#### [TASK DIRECTIONS]
Set out exactly, line by line, the stretch of data below that begins at the line containing "You are a computer-use" and ends at the line containing "Instruction: Open the", with both ends kept.

#### [EXERCISE DATA]
⁂

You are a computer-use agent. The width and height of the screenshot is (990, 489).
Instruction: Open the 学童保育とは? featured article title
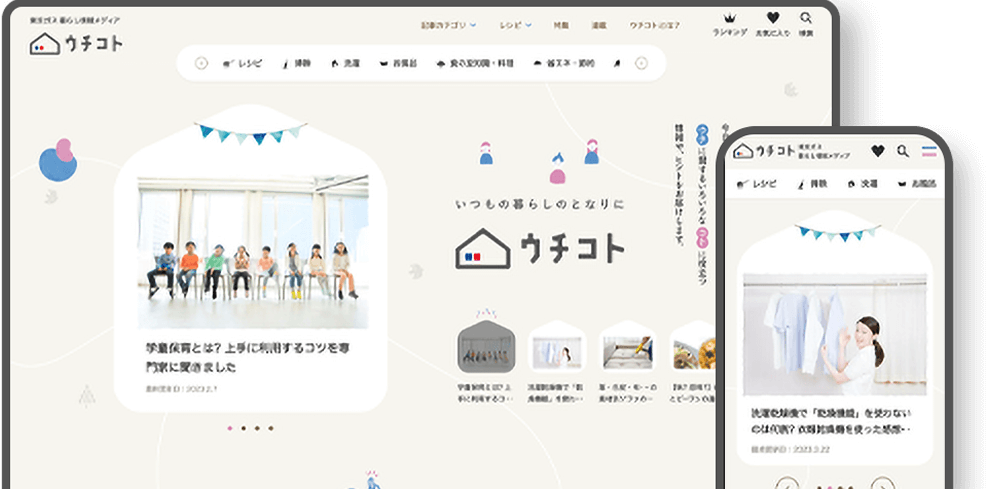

⁂

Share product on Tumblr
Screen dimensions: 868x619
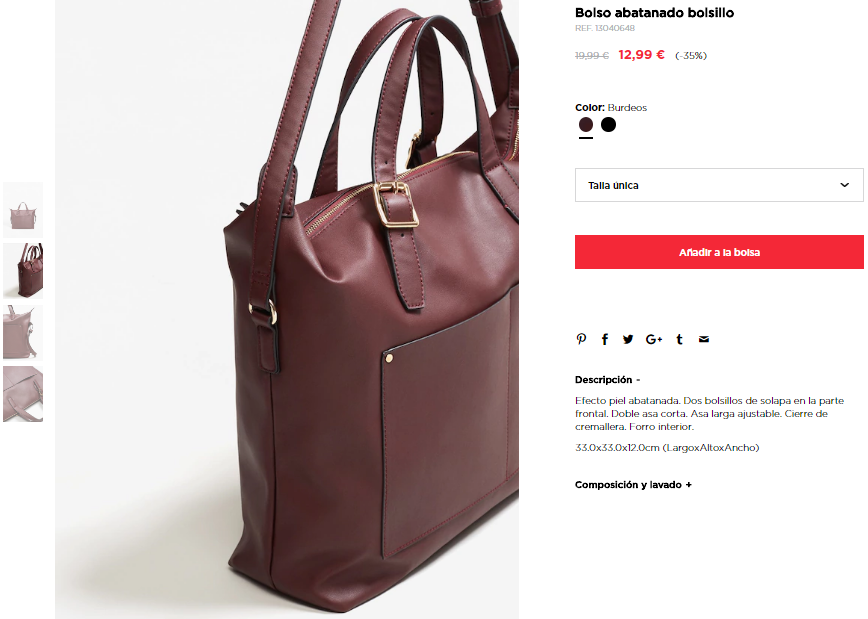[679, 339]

⁂

#### [EXERCISE SOLUTION]
You are a computer-use agent. The width and height of the screenshot is (990, 489).
Instruction: Open the 学童保育とは? featured article title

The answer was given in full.